Our unusual traditional /var/mail setup for people's inboxes
We have been operating our Unix environment for a very long time now; at this point, the core of the environment goes back more than 30 years. One of the things that happens when you operate an environment for 30 years or more is that your setup winds up with things that exist in part because of historical compatibility, and that aren't necessarily how you would design things today. One of those things is how mail inboxes work in our environment.
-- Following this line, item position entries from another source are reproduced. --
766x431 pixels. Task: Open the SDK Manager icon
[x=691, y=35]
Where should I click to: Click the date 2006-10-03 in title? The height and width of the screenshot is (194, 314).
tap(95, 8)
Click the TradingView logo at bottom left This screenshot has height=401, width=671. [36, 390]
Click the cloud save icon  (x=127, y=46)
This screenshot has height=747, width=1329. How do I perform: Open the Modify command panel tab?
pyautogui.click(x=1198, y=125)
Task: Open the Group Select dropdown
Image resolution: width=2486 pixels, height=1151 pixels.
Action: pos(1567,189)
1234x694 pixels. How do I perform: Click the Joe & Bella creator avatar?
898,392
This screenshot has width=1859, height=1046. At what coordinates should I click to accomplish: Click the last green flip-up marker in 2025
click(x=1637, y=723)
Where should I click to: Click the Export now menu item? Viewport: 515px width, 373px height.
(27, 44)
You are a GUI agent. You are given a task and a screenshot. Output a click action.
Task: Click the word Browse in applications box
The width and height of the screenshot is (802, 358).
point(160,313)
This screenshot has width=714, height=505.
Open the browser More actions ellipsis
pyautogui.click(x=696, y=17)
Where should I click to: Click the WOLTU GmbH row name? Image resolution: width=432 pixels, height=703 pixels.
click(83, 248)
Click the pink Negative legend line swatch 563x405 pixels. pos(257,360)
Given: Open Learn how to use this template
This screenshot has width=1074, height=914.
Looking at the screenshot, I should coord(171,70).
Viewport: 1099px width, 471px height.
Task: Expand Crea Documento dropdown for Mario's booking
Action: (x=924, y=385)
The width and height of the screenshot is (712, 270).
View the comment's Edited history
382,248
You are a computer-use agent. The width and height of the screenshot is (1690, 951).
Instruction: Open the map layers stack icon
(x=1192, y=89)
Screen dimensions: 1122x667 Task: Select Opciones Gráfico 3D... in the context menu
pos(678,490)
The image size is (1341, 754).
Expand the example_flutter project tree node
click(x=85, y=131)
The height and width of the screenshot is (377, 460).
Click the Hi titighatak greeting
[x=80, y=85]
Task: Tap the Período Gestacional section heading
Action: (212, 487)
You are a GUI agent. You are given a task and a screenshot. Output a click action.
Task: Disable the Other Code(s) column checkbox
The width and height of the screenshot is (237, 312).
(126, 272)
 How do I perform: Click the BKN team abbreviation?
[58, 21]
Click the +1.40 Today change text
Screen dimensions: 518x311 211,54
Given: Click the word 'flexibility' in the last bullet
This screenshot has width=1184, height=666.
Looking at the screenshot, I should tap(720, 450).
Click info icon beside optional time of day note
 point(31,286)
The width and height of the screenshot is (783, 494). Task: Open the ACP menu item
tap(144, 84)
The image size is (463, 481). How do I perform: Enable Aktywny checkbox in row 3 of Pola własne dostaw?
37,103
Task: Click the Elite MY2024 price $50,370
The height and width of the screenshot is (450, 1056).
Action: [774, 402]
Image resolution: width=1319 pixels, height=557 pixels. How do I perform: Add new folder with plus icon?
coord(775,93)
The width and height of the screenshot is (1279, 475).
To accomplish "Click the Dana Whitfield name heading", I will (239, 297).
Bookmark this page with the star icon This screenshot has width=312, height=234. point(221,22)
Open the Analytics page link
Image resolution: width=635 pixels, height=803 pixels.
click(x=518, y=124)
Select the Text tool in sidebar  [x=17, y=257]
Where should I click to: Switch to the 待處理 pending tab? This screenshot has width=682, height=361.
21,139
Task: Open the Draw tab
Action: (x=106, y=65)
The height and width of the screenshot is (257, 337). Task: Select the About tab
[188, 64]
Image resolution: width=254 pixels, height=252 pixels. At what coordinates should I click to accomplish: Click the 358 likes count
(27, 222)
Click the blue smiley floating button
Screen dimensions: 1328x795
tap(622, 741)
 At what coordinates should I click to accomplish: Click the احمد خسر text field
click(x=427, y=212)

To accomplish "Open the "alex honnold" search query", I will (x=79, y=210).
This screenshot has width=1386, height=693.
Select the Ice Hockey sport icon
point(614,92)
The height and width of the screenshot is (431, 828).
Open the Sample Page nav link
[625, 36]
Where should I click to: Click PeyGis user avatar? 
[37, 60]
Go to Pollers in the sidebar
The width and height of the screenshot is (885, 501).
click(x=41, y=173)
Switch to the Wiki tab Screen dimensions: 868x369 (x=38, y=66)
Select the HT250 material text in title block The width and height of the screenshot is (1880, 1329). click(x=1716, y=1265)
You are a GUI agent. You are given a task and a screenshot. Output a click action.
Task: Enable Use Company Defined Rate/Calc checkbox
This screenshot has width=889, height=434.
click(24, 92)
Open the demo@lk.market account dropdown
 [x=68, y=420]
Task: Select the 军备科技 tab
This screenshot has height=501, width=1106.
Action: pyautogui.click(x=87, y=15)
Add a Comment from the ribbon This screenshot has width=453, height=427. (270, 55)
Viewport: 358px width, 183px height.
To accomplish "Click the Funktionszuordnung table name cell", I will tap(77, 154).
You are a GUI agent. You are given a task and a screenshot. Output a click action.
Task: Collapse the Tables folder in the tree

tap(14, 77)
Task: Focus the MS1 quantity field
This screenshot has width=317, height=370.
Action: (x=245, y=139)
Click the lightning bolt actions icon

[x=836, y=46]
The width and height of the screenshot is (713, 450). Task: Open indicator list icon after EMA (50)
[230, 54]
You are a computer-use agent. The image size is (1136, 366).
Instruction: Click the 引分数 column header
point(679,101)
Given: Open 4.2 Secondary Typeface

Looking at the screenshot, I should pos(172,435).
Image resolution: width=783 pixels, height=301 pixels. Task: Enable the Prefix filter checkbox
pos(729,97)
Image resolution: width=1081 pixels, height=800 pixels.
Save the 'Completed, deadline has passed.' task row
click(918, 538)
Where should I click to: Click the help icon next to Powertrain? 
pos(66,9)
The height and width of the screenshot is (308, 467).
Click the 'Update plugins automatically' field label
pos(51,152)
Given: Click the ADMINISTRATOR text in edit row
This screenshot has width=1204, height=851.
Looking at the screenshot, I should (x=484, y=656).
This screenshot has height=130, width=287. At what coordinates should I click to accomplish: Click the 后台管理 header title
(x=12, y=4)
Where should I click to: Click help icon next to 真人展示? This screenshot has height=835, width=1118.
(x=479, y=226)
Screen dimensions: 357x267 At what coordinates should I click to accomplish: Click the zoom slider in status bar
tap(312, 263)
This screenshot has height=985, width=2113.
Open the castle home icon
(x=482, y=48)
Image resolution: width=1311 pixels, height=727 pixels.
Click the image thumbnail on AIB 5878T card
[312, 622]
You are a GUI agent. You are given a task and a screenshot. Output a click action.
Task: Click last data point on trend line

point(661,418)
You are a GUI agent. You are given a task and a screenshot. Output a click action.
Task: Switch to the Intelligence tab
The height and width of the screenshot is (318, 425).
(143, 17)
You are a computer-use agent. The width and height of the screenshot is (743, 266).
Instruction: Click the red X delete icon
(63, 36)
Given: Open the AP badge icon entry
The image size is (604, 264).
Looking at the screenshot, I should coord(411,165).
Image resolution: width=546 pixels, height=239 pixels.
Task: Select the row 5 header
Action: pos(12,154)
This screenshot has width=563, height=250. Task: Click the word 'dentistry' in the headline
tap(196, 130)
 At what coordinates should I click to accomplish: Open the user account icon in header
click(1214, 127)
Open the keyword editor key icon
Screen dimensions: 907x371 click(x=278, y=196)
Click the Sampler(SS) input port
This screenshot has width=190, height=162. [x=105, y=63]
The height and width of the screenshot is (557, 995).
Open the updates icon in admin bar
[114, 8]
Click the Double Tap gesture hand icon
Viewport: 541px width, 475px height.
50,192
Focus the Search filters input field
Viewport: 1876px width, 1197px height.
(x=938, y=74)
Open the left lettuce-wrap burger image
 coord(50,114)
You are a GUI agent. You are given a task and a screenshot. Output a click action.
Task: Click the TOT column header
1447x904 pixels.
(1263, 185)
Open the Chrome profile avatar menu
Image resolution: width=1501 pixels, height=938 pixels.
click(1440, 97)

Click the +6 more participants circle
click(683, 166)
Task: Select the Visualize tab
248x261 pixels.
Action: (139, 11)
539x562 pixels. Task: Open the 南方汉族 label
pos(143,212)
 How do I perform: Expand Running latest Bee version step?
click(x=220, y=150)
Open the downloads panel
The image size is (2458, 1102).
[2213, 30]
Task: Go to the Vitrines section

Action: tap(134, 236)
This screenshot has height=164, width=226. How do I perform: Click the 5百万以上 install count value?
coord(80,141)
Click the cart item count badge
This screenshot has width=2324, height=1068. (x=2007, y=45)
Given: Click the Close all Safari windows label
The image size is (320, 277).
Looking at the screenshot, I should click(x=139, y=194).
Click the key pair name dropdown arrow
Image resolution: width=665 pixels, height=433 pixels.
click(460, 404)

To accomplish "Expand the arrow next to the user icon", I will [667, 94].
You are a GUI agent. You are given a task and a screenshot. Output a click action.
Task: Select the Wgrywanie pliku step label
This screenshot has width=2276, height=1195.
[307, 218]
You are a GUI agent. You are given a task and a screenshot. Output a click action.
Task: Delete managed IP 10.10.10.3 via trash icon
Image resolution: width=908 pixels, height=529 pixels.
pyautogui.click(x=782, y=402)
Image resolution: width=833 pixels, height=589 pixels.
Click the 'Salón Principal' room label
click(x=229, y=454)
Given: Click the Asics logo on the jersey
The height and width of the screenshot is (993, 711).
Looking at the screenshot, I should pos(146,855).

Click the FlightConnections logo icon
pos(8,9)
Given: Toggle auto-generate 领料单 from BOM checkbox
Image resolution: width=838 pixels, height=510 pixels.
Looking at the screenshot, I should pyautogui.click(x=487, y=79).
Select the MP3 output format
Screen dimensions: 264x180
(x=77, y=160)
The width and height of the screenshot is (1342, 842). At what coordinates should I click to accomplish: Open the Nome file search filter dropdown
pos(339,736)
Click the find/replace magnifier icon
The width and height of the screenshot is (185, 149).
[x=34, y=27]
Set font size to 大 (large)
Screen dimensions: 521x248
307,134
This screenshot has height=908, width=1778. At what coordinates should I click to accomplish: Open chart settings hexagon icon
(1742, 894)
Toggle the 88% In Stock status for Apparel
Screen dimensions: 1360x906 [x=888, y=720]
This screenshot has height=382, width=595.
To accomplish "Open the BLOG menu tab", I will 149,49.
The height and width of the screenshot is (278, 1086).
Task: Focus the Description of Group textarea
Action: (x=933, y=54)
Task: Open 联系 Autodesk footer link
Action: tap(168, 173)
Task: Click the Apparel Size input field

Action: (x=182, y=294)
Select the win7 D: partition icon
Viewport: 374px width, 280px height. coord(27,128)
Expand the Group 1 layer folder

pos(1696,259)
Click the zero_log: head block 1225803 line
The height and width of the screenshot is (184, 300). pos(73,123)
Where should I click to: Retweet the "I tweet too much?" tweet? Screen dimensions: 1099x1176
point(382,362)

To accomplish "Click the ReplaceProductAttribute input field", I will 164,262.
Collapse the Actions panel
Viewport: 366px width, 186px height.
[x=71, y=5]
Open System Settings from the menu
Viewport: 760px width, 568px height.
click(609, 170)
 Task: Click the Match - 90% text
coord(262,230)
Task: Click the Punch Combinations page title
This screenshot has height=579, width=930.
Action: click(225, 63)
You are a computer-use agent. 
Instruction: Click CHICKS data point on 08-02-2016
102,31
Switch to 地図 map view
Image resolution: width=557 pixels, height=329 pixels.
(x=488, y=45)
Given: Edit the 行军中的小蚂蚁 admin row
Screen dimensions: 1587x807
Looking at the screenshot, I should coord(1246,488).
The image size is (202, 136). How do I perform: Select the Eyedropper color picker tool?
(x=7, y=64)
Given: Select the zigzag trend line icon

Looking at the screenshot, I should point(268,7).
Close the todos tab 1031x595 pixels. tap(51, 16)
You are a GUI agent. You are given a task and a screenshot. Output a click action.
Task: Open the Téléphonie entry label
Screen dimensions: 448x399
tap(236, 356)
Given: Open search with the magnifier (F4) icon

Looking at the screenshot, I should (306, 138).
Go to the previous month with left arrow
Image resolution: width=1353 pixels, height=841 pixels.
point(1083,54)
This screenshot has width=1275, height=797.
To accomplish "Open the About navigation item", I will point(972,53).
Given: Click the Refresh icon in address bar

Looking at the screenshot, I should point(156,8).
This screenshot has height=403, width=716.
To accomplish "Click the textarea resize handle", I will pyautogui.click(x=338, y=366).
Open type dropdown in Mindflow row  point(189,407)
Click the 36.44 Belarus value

If you go back 30 years ago, IMAP was not really very much of a thing. Most people read their email by logging in to our Unix servers and running various Unix programs, and these programs read people's mailboxes in traditional Unix format from /var/mail (or perhaps it was /var/spool/mail at the time). Because we had a multi-server environment even back then, this /var/mail lived on one server and was NFS-exported to all of the others. When a POP and IMAP server was added at some point, it had to play along with this environment and so it was configured so that the IMAP INBOX was your /var/mail inbox (although your other IMAP folders went in your home directory). And because people's inboxes were directly exposed as files, people could and did write procmail rules files that directly appended incoming email to them (with appropriate locking).
Today, almost everyone reads their email through IMAP and few people have procmail rules any more. If we were starting a new environment from scratch, we might well allow only IMAP (or POP3) access to your email and not store your INBOX in /var/mail (although we'd need to expose some sort of flexible per-user mail filtering). But we aren't starting from scratch (and 'few' isn't the same as 'zero'), so we still have our traditional /var/mail, complete with it being NFS mounted on all of our general use Ubuntu servers.
My strong view is that changing away from /var/mail isn't worth it for us. We're still small enough that we can get away with a single /var/mail for everyone's INBOX, so we don't actively need to change it. A change would be disruptive to some users and to many systems, and would probably take a significant amount of time and work simply to move inboxes around, never mind changing software configurations, monitoring, and everything else. And it's not clear what benefits we might get from such a change, especially since non-INBOX folders would continue to live in people's home directories on our NFS fileservers and so be available across our Ubuntu servers.
(Changing everything over to dedicated IMAP-only disk space would be a huge change with many implications, including policy ones.)
At this point, I suspect that the only way we're going to wind up moving away from our current /var/mail is if we have to completely discard our mail system for some reason and either start over from scratch or migrate everyone into the university's institutional email.
(Our use of a NFS mounted /var/mail is far from the only odd thing in our environment that has its origins deep in our history, but it's probably one of the more startling one to new people here.)